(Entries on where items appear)

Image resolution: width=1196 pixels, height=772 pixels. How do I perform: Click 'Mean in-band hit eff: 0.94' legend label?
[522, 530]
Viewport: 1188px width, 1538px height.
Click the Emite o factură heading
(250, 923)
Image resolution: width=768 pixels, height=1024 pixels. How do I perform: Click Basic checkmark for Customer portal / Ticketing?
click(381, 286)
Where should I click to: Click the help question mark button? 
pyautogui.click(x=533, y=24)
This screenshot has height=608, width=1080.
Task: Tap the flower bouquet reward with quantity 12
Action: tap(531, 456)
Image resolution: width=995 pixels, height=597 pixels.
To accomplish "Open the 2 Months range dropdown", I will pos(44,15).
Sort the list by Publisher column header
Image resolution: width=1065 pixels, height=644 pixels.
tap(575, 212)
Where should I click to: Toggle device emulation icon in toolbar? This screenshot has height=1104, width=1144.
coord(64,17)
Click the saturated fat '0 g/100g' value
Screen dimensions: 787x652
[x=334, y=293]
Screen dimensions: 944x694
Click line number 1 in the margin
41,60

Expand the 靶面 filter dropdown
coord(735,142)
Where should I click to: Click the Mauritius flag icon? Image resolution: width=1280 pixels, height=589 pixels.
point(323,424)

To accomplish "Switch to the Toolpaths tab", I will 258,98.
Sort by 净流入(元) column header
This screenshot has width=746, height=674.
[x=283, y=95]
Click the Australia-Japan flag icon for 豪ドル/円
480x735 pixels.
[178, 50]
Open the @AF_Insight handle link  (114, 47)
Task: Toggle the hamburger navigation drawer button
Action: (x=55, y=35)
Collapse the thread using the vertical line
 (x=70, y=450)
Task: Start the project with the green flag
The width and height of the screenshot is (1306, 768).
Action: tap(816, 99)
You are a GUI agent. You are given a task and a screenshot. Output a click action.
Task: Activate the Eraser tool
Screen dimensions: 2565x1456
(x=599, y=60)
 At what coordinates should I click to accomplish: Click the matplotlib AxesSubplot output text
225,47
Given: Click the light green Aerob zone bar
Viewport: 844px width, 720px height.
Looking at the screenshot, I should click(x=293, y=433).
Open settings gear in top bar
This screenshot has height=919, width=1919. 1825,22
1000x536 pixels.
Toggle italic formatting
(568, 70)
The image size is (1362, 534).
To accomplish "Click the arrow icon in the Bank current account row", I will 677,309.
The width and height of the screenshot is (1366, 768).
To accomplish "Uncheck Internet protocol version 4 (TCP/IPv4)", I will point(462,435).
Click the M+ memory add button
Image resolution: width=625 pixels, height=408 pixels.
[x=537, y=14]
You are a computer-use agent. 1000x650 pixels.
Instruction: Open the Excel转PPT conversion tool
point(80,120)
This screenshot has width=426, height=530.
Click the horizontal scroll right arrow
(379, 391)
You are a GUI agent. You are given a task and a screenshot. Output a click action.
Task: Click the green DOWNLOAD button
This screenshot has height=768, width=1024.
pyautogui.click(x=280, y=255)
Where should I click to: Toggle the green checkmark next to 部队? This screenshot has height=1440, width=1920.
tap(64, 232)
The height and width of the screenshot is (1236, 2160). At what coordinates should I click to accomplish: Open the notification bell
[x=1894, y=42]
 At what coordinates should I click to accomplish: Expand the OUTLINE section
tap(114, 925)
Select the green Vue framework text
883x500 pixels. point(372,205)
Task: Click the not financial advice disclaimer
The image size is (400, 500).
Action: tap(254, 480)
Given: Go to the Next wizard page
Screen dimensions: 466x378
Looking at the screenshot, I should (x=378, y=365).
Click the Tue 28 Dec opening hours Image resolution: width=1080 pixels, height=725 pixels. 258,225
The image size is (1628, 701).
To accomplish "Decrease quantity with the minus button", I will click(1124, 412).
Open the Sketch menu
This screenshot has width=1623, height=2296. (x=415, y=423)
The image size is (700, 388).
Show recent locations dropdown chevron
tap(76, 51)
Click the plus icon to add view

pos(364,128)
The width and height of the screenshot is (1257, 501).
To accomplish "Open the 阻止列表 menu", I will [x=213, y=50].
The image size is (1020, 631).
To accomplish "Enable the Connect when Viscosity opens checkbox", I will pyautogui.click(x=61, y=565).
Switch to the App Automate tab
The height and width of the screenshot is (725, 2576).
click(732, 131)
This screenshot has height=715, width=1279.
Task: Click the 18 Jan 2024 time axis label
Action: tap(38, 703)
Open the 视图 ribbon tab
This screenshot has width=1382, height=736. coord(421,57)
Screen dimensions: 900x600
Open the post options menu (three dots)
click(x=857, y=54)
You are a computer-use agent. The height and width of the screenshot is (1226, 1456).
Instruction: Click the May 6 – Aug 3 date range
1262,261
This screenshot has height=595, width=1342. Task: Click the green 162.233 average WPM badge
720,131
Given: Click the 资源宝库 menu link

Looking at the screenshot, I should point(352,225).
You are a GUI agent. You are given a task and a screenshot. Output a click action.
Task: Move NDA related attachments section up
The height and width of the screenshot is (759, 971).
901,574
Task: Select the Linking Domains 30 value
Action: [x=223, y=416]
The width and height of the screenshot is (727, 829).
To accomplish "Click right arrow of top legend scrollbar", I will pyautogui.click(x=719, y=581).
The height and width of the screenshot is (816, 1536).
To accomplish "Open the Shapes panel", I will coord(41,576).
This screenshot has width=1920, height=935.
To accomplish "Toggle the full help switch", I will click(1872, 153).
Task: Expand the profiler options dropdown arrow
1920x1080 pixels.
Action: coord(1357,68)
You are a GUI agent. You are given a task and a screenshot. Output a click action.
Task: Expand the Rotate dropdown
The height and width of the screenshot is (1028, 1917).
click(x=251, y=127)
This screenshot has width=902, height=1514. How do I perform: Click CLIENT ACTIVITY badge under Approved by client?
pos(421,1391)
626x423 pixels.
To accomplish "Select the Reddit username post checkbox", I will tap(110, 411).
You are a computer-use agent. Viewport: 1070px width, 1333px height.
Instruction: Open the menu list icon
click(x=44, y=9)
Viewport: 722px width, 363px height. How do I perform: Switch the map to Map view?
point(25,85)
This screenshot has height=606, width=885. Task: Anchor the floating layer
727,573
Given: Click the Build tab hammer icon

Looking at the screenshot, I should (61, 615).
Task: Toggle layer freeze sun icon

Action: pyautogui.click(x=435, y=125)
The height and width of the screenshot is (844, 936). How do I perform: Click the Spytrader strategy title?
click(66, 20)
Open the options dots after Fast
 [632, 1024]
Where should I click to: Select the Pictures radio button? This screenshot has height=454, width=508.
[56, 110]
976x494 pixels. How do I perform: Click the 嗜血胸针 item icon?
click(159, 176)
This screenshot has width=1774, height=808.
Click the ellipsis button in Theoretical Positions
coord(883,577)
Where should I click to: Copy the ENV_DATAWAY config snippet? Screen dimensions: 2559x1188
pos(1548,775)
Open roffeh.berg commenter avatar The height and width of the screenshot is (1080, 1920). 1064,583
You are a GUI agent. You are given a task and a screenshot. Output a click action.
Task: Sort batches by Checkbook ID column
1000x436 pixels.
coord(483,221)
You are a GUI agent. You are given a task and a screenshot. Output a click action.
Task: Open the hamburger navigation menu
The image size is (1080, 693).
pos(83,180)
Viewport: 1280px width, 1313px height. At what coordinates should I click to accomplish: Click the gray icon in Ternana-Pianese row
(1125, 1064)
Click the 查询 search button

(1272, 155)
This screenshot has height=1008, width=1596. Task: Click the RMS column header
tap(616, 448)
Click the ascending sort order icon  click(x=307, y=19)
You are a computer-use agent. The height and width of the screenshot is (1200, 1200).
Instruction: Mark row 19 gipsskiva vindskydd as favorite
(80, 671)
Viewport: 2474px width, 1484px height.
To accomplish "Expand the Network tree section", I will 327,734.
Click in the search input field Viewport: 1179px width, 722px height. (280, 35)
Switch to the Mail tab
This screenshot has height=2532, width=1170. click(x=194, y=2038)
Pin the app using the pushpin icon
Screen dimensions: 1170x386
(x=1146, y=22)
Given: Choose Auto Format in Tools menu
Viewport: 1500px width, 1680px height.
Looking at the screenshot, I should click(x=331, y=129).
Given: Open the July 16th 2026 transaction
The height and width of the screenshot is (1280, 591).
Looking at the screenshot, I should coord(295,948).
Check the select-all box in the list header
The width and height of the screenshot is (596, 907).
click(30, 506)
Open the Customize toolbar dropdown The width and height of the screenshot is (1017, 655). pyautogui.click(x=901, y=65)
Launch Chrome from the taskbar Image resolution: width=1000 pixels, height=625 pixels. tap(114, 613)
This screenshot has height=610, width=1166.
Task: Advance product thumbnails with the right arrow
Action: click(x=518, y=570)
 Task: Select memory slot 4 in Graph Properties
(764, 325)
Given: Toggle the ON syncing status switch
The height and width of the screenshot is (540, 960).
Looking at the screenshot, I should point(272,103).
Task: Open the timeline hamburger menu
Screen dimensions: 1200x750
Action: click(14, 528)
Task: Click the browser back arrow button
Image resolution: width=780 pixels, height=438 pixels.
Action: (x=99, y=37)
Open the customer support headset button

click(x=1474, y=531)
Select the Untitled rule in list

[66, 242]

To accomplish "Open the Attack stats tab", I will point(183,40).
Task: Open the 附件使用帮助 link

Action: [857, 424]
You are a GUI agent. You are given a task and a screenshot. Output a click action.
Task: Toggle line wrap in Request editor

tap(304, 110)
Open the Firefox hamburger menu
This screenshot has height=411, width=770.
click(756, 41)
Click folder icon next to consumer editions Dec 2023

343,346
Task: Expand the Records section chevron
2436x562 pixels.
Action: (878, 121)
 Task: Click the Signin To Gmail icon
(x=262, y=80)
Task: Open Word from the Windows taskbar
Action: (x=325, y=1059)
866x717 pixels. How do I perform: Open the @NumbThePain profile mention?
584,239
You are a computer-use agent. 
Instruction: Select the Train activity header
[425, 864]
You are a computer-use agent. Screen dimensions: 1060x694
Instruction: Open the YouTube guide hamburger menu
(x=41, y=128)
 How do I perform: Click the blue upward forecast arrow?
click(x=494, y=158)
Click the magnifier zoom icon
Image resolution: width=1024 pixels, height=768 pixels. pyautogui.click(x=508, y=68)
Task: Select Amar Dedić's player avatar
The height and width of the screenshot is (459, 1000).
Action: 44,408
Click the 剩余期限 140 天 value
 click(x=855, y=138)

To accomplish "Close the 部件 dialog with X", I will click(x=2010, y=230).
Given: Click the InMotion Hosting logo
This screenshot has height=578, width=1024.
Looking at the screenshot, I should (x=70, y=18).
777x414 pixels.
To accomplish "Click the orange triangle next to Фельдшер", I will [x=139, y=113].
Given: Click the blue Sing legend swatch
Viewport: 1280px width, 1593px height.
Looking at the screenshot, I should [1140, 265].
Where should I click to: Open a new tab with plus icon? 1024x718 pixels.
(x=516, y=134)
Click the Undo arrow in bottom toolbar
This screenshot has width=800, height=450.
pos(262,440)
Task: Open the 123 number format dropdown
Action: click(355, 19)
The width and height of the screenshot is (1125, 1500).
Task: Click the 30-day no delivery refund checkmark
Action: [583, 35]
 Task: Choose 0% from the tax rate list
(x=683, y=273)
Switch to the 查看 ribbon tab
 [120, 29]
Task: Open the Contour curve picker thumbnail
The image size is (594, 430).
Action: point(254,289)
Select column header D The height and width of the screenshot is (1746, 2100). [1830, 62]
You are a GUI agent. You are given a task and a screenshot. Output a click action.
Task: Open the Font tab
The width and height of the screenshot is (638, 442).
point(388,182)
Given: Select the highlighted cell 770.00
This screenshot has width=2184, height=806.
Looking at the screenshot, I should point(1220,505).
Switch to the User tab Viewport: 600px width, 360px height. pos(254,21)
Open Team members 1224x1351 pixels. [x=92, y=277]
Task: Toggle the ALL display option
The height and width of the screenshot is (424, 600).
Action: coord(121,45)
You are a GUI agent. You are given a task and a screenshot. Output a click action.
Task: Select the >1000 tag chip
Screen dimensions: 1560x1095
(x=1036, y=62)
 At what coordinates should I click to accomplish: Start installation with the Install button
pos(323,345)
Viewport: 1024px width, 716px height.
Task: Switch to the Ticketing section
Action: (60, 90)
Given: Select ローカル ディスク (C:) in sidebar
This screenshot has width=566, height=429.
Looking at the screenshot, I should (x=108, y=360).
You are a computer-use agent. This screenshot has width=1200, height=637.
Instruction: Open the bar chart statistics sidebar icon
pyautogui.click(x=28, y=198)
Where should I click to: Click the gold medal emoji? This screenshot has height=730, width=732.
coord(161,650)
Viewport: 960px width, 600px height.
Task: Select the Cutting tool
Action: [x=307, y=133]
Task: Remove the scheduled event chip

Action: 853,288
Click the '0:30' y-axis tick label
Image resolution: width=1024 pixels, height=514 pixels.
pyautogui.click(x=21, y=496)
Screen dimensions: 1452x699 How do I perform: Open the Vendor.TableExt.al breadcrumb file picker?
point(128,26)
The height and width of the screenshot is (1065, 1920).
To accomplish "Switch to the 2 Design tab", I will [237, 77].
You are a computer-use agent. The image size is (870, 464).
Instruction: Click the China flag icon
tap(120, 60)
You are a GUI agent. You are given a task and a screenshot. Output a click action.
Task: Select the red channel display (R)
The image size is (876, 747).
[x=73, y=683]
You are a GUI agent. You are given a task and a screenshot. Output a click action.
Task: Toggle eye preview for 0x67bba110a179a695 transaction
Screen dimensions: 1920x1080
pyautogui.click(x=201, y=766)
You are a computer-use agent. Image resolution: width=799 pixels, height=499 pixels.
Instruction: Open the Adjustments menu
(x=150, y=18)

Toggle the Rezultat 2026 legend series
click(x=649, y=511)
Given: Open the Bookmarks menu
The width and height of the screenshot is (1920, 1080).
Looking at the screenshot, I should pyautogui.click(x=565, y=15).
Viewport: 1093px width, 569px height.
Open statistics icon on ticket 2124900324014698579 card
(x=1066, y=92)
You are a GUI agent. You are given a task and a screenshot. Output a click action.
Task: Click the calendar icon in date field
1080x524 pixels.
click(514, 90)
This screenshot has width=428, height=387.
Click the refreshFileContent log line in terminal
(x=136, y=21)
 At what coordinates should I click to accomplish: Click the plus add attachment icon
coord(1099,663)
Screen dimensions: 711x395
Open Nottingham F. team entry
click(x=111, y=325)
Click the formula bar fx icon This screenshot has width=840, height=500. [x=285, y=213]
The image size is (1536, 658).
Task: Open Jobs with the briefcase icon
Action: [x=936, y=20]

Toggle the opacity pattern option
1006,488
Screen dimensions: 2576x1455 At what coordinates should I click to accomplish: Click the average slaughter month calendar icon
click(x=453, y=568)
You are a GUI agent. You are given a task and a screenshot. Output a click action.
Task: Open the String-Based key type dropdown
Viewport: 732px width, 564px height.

_SHORT TASK:_ From the entries above, report every line that contains the string "toolbar", matching case exactly.

_SOLUTION TO THE EXERCISE:_
Where should I click to: Toggle device emulation icon in toolbar? This screenshot has height=1104, width=1144.
Open the Customize toolbar dropdown The width and height of the screenshot is (1017, 655). pyautogui.click(x=901, y=65)
Click the Undo arrow in bottom toolbar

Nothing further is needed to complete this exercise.